The Belgian State’s counterclaims were rejected by the Court since the requested general prohibition to exploit online activities in Belgium and send emails to the Belgian nationals would be a heavy invasion in the parties’ freedom to act and to trade, which could not be justified by any imminent risk for the public order.
Reimbursement to Belgian players was also rejected on the grounds that the Belgian State is not entitled to the funds at stake.
In an interview by the news group RTLinfo.be, Bart Heynickx, a lawyer at the law firm which defended the Belgian State, said that "it is absolutely natural that an online gambling operator deliberately choosing to operate illegally on the Belgian market cannot expect any kind of protection from Belgian jurisdictions”(free translation)(3). In a procedure dealing with prima facie rights such an outcome could have been expected in view of the fact that BwinParty does indeed violate the Belgian law.
Nevertheless and despite judicial confirmation, EU compliance of the BGA is not guaranteed and the black listing remains controversial in many ways.

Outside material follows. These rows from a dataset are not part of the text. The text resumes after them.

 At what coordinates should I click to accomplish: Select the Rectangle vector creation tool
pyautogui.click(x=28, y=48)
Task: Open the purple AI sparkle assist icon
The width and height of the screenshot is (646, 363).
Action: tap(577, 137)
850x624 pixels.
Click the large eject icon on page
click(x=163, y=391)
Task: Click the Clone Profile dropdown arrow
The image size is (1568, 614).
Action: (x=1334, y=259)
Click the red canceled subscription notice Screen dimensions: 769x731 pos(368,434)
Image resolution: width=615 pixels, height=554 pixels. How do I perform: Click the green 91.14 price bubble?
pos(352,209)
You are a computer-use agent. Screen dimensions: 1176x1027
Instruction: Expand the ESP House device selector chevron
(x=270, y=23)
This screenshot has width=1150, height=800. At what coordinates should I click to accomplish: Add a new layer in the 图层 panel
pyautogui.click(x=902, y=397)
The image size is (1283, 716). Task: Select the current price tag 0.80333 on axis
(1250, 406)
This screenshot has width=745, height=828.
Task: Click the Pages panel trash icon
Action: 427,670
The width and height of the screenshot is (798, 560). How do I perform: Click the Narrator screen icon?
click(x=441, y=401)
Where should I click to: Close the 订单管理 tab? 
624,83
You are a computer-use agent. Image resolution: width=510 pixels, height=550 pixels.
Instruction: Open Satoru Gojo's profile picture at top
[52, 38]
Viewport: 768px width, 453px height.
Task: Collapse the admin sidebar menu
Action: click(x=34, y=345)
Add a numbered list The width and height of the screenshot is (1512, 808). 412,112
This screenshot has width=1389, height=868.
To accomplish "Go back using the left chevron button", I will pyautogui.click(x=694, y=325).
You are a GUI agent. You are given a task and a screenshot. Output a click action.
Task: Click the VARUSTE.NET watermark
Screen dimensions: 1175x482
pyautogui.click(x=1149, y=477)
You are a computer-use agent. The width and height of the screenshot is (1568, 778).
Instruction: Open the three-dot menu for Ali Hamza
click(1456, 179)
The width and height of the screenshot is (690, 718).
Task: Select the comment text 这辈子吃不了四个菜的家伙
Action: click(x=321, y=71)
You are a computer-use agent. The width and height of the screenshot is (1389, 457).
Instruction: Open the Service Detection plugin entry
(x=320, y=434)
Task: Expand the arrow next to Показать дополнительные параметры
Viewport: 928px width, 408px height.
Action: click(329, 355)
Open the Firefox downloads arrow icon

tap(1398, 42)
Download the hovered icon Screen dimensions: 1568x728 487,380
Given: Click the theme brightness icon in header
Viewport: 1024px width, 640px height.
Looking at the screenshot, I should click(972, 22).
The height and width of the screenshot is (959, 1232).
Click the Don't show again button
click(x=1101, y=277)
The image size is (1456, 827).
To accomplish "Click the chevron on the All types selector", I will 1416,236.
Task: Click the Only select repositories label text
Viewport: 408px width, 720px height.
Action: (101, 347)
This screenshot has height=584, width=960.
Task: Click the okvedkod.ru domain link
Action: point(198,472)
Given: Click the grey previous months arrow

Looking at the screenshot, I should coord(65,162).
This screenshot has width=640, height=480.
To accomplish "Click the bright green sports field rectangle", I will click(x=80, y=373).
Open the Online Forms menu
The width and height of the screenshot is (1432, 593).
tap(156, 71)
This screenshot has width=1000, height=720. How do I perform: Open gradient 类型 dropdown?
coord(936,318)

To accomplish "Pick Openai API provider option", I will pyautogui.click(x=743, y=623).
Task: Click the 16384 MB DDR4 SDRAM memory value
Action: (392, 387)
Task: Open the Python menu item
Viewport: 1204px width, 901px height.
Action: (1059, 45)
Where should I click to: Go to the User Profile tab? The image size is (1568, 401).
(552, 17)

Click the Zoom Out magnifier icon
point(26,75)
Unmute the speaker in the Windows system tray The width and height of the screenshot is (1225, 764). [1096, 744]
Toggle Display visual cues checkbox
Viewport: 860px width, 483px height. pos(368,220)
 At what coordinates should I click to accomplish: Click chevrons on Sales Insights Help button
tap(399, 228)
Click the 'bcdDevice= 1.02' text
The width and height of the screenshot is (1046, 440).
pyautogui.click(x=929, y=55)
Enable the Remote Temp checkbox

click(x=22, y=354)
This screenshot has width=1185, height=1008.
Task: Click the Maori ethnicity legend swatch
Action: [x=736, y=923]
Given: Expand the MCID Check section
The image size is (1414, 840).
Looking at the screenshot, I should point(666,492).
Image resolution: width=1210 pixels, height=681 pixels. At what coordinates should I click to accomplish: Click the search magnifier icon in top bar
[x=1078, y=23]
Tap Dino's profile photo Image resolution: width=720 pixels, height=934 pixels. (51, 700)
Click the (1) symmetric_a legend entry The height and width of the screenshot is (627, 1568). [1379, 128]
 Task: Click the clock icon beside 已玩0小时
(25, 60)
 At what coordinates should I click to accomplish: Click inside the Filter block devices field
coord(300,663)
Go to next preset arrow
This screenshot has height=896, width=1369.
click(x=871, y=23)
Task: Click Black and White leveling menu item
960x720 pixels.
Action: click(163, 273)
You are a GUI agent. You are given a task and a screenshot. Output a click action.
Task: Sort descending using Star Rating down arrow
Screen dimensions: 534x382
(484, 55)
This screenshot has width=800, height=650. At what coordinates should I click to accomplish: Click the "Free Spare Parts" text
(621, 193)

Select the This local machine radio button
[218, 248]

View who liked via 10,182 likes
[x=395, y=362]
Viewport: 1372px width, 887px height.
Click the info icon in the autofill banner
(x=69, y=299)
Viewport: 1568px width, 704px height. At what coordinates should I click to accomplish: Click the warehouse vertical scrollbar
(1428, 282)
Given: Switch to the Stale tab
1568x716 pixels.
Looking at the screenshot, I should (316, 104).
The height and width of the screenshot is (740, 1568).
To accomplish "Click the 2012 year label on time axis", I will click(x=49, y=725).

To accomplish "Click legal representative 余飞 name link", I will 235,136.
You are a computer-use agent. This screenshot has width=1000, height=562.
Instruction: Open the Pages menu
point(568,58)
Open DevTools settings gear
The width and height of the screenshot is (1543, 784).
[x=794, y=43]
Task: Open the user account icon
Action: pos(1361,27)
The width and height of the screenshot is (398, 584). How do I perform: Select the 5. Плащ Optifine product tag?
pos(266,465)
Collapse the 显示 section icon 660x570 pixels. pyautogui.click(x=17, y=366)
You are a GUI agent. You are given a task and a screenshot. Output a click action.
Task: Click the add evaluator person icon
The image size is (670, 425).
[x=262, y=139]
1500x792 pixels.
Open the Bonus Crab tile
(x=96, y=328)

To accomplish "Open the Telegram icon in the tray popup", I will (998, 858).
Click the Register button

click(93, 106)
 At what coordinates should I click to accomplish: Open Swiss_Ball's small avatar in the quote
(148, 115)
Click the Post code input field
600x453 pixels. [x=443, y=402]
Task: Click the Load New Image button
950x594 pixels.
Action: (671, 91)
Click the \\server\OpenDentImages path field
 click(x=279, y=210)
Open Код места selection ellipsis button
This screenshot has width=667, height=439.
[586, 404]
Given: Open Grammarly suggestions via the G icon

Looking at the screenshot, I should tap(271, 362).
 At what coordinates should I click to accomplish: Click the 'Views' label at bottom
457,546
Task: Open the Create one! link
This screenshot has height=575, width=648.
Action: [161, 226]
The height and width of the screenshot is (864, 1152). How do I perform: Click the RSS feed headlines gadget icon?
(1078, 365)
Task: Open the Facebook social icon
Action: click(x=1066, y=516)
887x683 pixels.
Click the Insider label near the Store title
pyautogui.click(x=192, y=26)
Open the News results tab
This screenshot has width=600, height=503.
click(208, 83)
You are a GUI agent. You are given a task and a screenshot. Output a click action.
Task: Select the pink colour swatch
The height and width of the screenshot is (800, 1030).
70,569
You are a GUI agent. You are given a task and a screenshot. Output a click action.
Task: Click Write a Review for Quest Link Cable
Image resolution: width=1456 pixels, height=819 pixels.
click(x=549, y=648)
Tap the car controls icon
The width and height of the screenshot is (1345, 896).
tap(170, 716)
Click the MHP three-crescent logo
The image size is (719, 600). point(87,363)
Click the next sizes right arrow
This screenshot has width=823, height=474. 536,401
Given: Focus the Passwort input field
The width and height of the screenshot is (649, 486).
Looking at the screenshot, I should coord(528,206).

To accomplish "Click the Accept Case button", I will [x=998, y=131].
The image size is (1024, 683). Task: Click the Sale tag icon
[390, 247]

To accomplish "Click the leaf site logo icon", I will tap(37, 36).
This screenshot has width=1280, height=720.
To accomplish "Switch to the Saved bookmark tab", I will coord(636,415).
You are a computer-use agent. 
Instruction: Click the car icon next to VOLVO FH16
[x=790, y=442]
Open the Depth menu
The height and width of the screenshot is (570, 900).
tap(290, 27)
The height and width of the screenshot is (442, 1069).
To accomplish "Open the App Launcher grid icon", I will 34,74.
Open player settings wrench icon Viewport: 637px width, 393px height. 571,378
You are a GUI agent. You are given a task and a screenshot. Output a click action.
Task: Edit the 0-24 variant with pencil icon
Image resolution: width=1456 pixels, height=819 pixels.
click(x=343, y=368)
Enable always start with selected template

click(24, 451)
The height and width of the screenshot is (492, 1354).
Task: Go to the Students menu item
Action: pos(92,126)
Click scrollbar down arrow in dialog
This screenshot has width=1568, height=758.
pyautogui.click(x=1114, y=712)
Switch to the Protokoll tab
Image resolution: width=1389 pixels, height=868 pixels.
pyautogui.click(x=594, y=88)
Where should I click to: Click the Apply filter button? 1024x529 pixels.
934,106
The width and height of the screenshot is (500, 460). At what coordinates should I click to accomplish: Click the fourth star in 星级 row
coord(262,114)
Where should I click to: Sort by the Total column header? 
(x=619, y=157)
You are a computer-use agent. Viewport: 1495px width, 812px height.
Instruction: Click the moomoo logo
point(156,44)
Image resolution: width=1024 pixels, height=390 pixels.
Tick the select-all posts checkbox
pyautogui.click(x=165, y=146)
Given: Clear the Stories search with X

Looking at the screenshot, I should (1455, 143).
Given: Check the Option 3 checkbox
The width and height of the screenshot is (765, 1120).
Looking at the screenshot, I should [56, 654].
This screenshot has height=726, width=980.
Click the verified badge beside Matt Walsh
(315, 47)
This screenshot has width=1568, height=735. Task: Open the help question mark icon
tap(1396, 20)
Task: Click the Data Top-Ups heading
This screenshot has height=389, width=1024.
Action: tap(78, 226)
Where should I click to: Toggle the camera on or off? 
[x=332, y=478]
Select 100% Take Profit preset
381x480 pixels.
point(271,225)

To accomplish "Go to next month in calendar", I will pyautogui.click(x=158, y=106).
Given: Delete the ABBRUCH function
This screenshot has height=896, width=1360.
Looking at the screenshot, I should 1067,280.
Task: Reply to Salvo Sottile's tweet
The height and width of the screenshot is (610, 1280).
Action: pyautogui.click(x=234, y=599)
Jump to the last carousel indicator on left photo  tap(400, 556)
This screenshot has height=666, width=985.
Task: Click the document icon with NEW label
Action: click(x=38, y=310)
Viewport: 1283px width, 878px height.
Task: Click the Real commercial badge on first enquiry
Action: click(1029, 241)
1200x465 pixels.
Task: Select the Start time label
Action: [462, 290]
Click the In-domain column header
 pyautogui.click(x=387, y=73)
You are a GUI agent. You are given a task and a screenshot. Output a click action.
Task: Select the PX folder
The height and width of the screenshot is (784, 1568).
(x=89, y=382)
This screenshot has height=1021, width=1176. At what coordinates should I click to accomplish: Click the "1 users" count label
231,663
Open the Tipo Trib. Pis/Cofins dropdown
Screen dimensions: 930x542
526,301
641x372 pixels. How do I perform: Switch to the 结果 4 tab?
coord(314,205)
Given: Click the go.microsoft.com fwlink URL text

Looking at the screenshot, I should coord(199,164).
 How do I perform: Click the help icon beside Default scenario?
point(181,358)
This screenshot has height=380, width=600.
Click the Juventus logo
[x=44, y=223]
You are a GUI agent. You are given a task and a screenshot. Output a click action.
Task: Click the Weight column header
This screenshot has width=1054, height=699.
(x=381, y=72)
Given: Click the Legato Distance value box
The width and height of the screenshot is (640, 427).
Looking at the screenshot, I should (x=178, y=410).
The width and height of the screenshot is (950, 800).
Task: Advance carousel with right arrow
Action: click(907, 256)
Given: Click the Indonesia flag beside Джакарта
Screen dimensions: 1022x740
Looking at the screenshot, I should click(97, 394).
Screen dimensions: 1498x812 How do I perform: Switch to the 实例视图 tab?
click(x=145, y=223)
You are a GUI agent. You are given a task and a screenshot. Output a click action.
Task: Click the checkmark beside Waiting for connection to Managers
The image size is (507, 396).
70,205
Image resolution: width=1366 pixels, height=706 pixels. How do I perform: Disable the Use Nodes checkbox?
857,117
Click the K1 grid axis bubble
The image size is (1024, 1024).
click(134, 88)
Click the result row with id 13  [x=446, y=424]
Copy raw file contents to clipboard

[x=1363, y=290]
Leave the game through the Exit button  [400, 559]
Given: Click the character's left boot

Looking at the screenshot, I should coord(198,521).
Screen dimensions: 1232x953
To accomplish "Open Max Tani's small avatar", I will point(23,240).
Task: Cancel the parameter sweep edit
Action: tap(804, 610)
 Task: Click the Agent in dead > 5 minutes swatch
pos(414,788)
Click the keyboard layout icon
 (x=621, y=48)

Additionally to the lack of legal basis and judicial review within the black listing process, it is also confusing for players and services providers: for the time being, only a handful of operators are contained on the BGC’s black list (which also raises the question of discriminatory treatment as compared to the many other operators continuously accepting wagers from the Belgian public) but the BGA has a broader scope and forbids dealing with any unlicensed operator. Consequently, a services provider or player could potentially be considered as joint-tortfeasers together with the illegal operator himself and risk criminal prosecution although a web site was not officially marked illegal by the BGC.
Player protection and information to the public would be better achieved by clearly stating that any web site not contained on the BGC’s white list is illegal rather than listing just a few unlicensed operators under a black list.
While the BwinParty precedent currently contributes to comforting the legality of the BGA and stands unless it is challenged, it remains to be seen whether further conten-tious steps are undertaken in Belgium, either on the basis of the merits of the case or with reference to the EC or CJEU.
(1)Directive 98/34/EC of the European Parliament and of the Council of 22 June 1998 laying down a procedure for the provision of information in the field of technical standards and regulations, O.J., L 204, 21 July 1998, p. 37–48.
(2)See parliamentary works, Chambre des représentants, législature 2009/2010, doc. Nr. 4-1411/6.